Un artifice que vous avez sorti…
Bien évidemment. J’en étais arrivé là parce que tout simplement celui qui était à la tête du pool d’avocats…
C’était qui ?
Permettez-moi de ne pas citer de nom.
C’était Me Madické Niang ?
Enfin, je ne sais pas. En tout cas celui qui était à la tête du pool d’avocats était venu dire à Me Wade qu’en désespoir de cause, il ne voyait aucune sortie parce que Clédor était clair dans ses accusations.
Et en ce moment-là, vous étiez conseiller juridique de Wade…
Oui. Donc, ce qui restait à faire c’était plaider coupable. Et là cela aurait été la catastrophe ! C’est donc sur ces entrefaites que je suis intervenu et que j’ai monté le système de défense. Je répète encore que je lance un défi à quiconque de me dire le contraire. J’ai confectionné un document. Quand Me Vergès est venu ici, je suis allé l’accueillir à l’aéroport avec un grand responsable du Pds. Nous sommes allés à l’hôtel Teranga où je suis resté jusqu’à 2h du matin pour le briefer sur le système de défense que j’avais monté. Le jour où l’affaire devait être débattue devant la Chambre d’accusation, l’aide-mémoire qui a servi à l’avocat qui était là-bas, c’est moi qui l’ai confectionné et c’est sur cette base qu’il a plaidé.
Voulez-vous dire que c’est vous qui avez sauvé Me Wade ?

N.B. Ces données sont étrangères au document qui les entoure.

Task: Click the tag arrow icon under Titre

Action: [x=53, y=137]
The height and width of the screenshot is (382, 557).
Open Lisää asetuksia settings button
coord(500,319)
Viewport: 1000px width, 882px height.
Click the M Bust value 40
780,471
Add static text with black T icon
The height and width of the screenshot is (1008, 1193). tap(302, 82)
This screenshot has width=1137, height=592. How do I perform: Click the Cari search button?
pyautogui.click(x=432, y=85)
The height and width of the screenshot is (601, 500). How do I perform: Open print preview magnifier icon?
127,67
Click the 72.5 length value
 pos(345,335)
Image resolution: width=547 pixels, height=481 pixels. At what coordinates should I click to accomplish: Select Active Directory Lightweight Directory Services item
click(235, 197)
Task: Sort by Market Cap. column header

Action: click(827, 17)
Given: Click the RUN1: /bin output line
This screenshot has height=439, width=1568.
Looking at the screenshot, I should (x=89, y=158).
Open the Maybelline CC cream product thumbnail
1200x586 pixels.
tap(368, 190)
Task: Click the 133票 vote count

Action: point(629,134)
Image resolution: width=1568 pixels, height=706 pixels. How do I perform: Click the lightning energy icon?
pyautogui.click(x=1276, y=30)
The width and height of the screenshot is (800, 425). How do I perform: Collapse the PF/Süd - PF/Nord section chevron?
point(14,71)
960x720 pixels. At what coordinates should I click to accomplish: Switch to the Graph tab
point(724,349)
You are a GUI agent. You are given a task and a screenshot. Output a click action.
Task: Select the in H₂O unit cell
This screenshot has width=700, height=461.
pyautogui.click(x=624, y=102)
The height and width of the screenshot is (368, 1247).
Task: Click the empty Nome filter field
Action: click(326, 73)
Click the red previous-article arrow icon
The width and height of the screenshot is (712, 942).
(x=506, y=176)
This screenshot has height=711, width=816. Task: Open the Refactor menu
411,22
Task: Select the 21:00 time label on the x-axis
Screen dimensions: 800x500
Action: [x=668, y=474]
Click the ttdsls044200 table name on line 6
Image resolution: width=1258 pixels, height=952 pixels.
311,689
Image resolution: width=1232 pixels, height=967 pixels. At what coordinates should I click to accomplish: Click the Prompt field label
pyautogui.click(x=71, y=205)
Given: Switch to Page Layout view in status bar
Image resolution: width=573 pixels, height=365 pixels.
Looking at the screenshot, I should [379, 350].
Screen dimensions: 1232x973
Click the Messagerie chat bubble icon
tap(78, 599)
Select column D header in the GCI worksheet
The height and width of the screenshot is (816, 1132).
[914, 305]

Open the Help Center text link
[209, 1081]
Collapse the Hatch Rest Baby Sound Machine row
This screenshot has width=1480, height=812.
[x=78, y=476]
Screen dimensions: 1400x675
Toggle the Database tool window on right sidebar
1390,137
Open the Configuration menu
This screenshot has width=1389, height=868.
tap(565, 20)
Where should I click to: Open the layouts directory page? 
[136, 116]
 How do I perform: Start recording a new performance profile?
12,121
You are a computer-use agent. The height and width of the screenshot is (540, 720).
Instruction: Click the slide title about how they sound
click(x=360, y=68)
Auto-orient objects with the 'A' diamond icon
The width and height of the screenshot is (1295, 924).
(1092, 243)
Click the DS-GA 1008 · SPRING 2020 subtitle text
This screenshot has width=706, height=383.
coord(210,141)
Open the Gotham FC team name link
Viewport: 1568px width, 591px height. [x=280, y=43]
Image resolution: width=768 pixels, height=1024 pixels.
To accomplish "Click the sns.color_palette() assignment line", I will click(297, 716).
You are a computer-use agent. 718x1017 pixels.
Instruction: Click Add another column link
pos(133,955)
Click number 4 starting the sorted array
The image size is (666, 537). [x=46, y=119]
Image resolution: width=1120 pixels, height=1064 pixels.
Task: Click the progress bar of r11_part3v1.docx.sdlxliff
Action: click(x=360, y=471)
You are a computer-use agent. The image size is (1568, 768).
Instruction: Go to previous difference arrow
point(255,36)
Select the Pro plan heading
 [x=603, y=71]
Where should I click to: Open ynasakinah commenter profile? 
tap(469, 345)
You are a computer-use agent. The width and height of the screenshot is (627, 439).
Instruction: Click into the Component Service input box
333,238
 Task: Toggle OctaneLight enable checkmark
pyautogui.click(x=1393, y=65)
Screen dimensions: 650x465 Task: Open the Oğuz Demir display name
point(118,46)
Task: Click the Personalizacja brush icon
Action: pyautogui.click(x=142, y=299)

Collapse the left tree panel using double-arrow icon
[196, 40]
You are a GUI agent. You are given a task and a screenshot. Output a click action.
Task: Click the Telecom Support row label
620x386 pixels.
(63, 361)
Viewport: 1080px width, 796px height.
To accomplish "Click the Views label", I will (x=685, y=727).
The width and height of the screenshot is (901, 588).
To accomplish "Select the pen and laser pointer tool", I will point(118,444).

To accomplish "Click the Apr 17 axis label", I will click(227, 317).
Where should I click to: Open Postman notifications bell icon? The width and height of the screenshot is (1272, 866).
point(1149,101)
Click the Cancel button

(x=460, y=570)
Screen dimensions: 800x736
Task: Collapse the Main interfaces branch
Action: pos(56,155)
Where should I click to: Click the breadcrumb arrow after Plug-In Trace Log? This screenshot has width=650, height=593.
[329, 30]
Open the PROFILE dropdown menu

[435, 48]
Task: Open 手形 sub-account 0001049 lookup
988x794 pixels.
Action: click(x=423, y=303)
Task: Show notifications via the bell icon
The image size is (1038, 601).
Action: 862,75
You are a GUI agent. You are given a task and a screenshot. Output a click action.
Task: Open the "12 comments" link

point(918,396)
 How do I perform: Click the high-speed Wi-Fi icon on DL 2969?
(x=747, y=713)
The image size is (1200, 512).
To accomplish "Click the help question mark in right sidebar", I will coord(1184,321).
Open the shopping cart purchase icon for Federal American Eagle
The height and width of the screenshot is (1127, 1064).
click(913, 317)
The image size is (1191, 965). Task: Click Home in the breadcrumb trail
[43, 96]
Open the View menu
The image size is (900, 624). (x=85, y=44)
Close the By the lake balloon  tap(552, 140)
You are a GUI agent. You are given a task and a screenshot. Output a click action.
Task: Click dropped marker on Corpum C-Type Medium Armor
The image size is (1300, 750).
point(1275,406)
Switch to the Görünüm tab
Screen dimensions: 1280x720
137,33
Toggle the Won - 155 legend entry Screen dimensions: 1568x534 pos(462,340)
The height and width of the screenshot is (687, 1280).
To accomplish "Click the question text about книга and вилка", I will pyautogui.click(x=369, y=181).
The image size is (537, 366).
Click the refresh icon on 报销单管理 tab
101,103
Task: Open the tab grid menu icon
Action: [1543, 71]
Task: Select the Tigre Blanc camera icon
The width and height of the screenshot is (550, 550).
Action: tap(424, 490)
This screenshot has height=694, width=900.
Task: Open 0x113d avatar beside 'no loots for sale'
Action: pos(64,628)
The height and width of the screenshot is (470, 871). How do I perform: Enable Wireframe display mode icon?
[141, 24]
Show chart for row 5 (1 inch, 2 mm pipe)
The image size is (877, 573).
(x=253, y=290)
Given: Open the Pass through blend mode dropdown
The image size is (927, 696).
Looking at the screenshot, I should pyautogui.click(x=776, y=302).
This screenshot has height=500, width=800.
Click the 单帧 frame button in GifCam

Non je ne le dis pas. J’ai juste confectionné l’aide-mémoire. Il faut savoir de quoi on parle, comment les choses se sont passées pour éviter tous les pièges, sinon il n’y a point de système de défense efficace.
Et comme ça la simulation est passée…
Il fallait convaincre l’opinion. Quand Me Wade m’a posé la question, je lui ai dit : «C’était à coloration politique.» Or un procès politique est un procès d’opinion. Si nous arrivons à convaincre les Sénégalais au point que 9 Sénégalais sur 10 soient disposés à jurer sur le coran que vous êtes victime, je ne vois pas de juge qui puisse vous condamner. Et je pense qu’à terme, 9 Sénégalais sur 10 auraient juré, et volontiers, sur le coran que c’était le Ps qui avait fait le coup.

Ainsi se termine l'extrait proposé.